(Entries taken from a collection)
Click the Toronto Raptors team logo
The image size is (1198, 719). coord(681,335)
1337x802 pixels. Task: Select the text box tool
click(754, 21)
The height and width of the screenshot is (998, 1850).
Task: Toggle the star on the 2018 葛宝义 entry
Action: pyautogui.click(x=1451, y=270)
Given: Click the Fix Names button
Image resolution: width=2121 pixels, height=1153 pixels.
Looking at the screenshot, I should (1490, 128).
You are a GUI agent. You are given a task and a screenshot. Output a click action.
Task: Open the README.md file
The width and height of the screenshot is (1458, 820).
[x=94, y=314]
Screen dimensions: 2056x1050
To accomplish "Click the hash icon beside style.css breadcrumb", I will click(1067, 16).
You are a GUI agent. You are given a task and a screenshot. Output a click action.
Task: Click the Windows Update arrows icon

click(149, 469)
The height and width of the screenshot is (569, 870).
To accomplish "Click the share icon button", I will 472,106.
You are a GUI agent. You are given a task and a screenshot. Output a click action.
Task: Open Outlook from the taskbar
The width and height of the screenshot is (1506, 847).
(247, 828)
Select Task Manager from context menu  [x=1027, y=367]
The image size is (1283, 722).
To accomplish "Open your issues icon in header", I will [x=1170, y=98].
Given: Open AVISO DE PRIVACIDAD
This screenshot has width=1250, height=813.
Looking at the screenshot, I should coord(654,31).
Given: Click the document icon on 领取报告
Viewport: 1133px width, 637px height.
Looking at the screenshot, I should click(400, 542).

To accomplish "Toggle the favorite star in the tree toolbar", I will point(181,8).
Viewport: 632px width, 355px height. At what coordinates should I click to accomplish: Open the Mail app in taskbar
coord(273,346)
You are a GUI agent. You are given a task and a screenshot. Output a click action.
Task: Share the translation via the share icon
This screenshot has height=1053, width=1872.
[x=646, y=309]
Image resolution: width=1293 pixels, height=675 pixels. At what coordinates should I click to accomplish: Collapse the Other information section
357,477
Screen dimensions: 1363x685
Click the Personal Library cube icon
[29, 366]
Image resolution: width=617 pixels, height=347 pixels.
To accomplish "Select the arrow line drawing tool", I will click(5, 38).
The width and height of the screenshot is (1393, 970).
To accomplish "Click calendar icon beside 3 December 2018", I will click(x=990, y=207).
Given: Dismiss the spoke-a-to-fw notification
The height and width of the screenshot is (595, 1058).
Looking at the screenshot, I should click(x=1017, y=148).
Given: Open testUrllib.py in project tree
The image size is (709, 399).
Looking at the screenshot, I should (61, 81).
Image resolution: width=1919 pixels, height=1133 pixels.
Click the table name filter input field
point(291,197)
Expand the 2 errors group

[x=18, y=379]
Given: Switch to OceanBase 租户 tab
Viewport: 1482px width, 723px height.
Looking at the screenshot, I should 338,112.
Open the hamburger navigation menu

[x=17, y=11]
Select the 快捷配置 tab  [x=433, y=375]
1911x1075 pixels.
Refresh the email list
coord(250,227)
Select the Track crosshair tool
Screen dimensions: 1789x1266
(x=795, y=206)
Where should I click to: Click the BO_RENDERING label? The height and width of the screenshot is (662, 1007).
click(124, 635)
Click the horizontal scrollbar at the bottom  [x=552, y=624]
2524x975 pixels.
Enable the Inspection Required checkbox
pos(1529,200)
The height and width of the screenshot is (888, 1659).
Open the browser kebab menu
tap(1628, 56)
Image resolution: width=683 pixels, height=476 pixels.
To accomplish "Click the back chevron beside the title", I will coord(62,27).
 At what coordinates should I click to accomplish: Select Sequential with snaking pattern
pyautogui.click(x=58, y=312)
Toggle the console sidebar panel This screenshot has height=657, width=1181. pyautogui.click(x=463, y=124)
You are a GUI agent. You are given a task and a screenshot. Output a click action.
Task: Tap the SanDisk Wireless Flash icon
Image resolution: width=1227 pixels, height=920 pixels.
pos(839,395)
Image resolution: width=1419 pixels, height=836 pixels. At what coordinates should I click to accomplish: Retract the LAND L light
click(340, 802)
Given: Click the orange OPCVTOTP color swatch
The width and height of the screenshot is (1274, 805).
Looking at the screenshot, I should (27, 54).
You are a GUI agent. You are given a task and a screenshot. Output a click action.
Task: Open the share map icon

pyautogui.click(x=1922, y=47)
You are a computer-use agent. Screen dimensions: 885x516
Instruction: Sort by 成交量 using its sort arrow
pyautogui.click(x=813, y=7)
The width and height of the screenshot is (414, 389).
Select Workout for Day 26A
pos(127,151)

**What is required**.
A complete, exact copy of the entries is required.

**Exercise result**.
Click the Toronto Raptors team logo
The image size is (1198, 719). coord(681,335)
1337x802 pixels. Task: Select the text box tool
click(754, 21)
The height and width of the screenshot is (998, 1850).
Task: Toggle the star on the 2018 葛宝义 entry
Action: pyautogui.click(x=1451, y=270)
Given: Click the Fix Names button
Image resolution: width=2121 pixels, height=1153 pixels.
Looking at the screenshot, I should (1490, 128).
You are a GUI agent. You are given a task and a screenshot. Output a click action.
Task: Open the README.md file
The width and height of the screenshot is (1458, 820).
[x=94, y=314]
Screen dimensions: 2056x1050
To accomplish "Click the hash icon beside style.css breadcrumb", I will click(1067, 16).
You are a GUI agent. You are given a task and a screenshot. Output a click action.
Task: Click the Windows Update arrows icon

click(149, 469)
The height and width of the screenshot is (569, 870).
To accomplish "Click the share icon button", I will 472,106.
You are a GUI agent. You are given a task and a screenshot. Output a click action.
Task: Open Outlook from the taskbar
The width and height of the screenshot is (1506, 847).
(247, 828)
Select Task Manager from context menu  [x=1027, y=367]
The image size is (1283, 722).
To accomplish "Open your issues icon in header", I will [x=1170, y=98].
Given: Open AVISO DE PRIVACIDAD
This screenshot has width=1250, height=813.
Looking at the screenshot, I should coord(654,31).
Given: Click the document icon on 领取报告
Viewport: 1133px width, 637px height.
Looking at the screenshot, I should click(400, 542).

To accomplish "Toggle the favorite star in the tree toolbar", I will point(181,8).
Viewport: 632px width, 355px height. At what coordinates should I click to accomplish: Open the Mail app in taskbar
coord(273,346)
You are a GUI agent. You are given a task and a screenshot. Output a click action.
Task: Share the translation via the share icon
This screenshot has height=1053, width=1872.
[x=646, y=309]
Image resolution: width=1293 pixels, height=675 pixels. At what coordinates should I click to accomplish: Collapse the Other information section
357,477
Screen dimensions: 1363x685
Click the Personal Library cube icon
[29, 366]
Image resolution: width=617 pixels, height=347 pixels.
To accomplish "Select the arrow line drawing tool", I will click(5, 38).
The width and height of the screenshot is (1393, 970).
To accomplish "Click calendar icon beside 3 December 2018", I will click(x=990, y=207).
Given: Dismiss the spoke-a-to-fw notification
The height and width of the screenshot is (595, 1058).
Looking at the screenshot, I should click(x=1017, y=148).
Given: Open testUrllib.py in project tree
The image size is (709, 399).
Looking at the screenshot, I should (61, 81).
Image resolution: width=1919 pixels, height=1133 pixels.
Click the table name filter input field
point(291,197)
Expand the 2 errors group

[x=18, y=379]
Given: Switch to OceanBase 租户 tab
Viewport: 1482px width, 723px height.
Looking at the screenshot, I should 338,112.
Open the hamburger navigation menu

[x=17, y=11]
Select the 快捷配置 tab  [x=433, y=375]
1911x1075 pixels.
Refresh the email list
coord(250,227)
Select the Track crosshair tool
Screen dimensions: 1789x1266
(x=795, y=206)
Where should I click to: Click the BO_RENDERING label? The height and width of the screenshot is (662, 1007).
click(124, 635)
Click the horizontal scrollbar at the bottom  [x=552, y=624]
2524x975 pixels.
Enable the Inspection Required checkbox
pos(1529,200)
The height and width of the screenshot is (888, 1659).
Open the browser kebab menu
tap(1628, 56)
Image resolution: width=683 pixels, height=476 pixels.
To accomplish "Click the back chevron beside the title", I will coord(62,27).
 At what coordinates should I click to accomplish: Select Sequential with snaking pattern
pyautogui.click(x=58, y=312)
Toggle the console sidebar panel This screenshot has height=657, width=1181. pyautogui.click(x=463, y=124)
You are a GUI agent. You are given a task and a screenshot. Output a click action.
Task: Tap the SanDisk Wireless Flash icon
Image resolution: width=1227 pixels, height=920 pixels.
pos(839,395)
Image resolution: width=1419 pixels, height=836 pixels. At what coordinates should I click to accomplish: Retract the LAND L light
click(340, 802)
Given: Click the orange OPCVTOTP color swatch
The width and height of the screenshot is (1274, 805).
Looking at the screenshot, I should (27, 54).
You are a GUI agent. You are given a task and a screenshot. Output a click action.
Task: Open the share map icon

pyautogui.click(x=1922, y=47)
You are a computer-use agent. Screen dimensions: 885x516
Instruction: Sort by 成交量 using its sort arrow
pyautogui.click(x=813, y=7)
The width and height of the screenshot is (414, 389).
Select Workout for Day 26A
pos(127,151)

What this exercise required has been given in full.